### Work instructions
Lay out the listing below as a JSON list of strings with one string per line. Begin at the line that has "Select the Side By Side tab", stop after the line that has "Action: click(x=1049, y=90)", omit blank lines, and leave the pictures out.

### Data records
-*-

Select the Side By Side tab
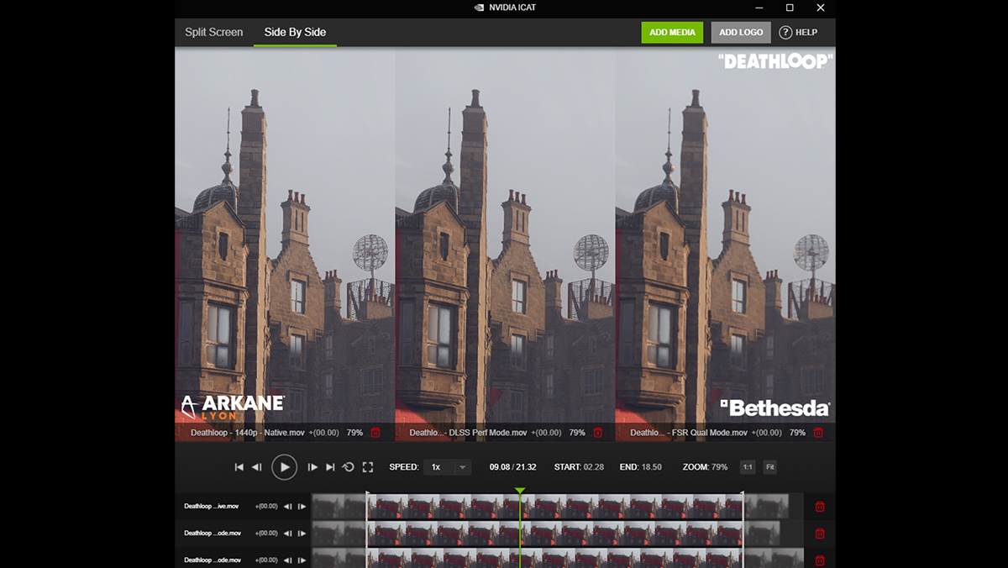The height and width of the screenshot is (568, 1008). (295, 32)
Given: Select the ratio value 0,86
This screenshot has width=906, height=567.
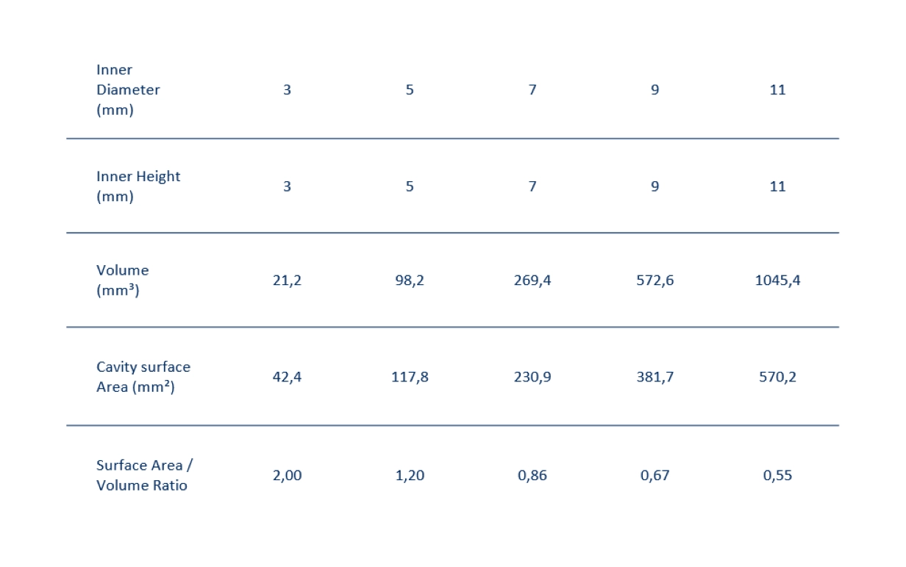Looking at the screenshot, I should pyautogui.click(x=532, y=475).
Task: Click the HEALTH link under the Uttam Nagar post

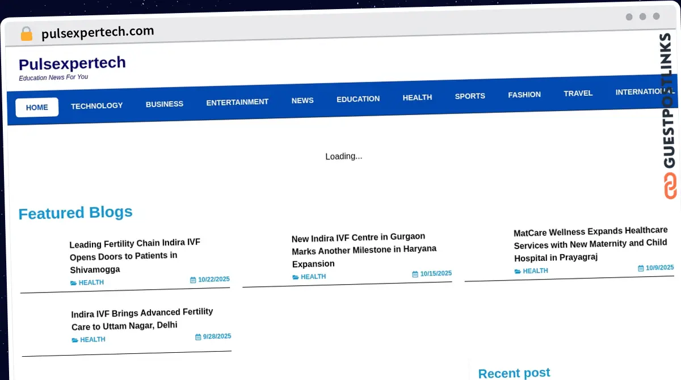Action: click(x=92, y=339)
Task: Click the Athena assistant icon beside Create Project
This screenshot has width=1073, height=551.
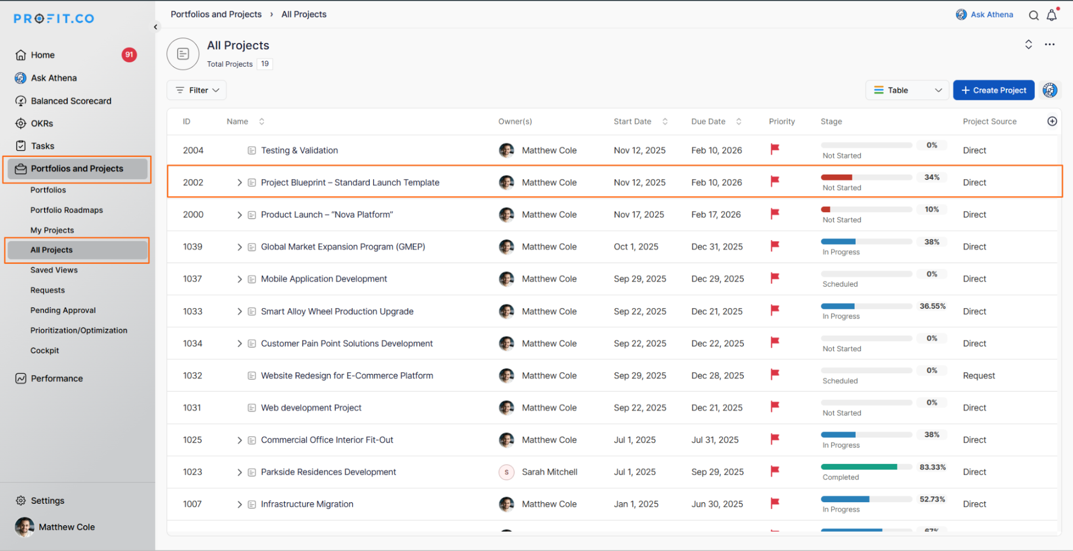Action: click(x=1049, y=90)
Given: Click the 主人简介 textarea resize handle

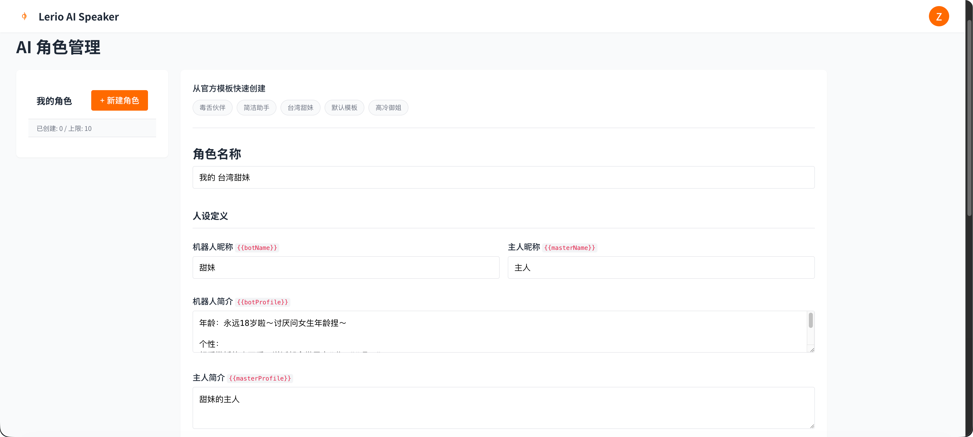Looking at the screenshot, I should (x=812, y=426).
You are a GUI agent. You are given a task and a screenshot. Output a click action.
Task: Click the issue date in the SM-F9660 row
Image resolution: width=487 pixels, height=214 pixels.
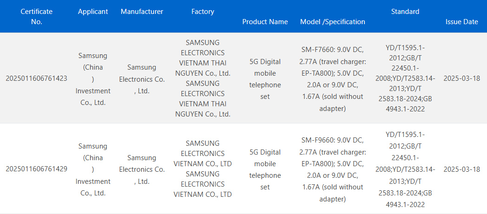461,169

-*-

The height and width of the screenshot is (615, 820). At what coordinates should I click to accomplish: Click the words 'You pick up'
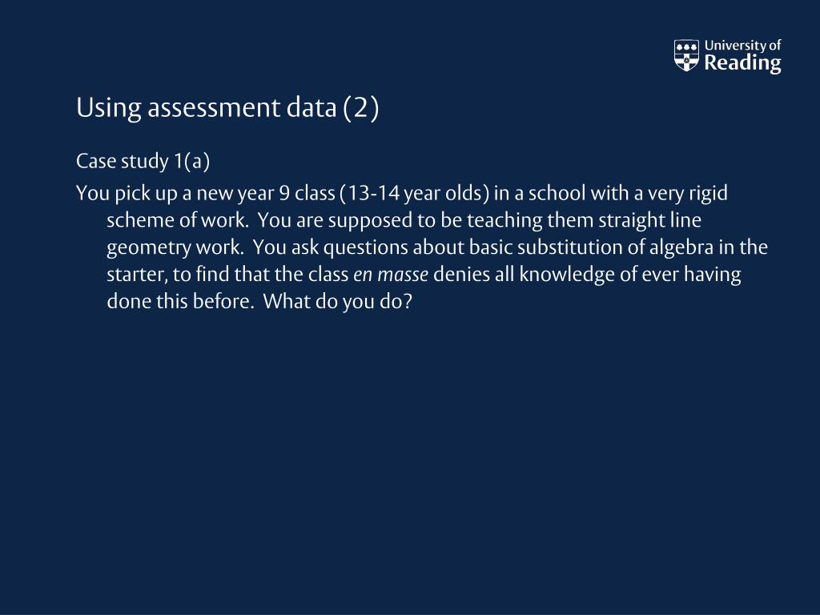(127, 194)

-*-

### Answer for this exercise
[
  "Select the Side By Side tab",
  "The height and width of the screenshot is (568, 1008). (295, 32)",
  "Given: Select the ratio value 0,86",
  "This screenshot has width=906, height=567.",
  "Looking at the screenshot, I should pyautogui.click(x=532, y=475).",
  "Task: Click the HEALTH link under the Uttam Nagar post",
  "Action: click(x=92, y=339)",
  "Task: Click the Athena assistant icon beside Create Project",
  "This screenshot has width=1073, height=551.",
  "Action: click(x=1049, y=90)"
]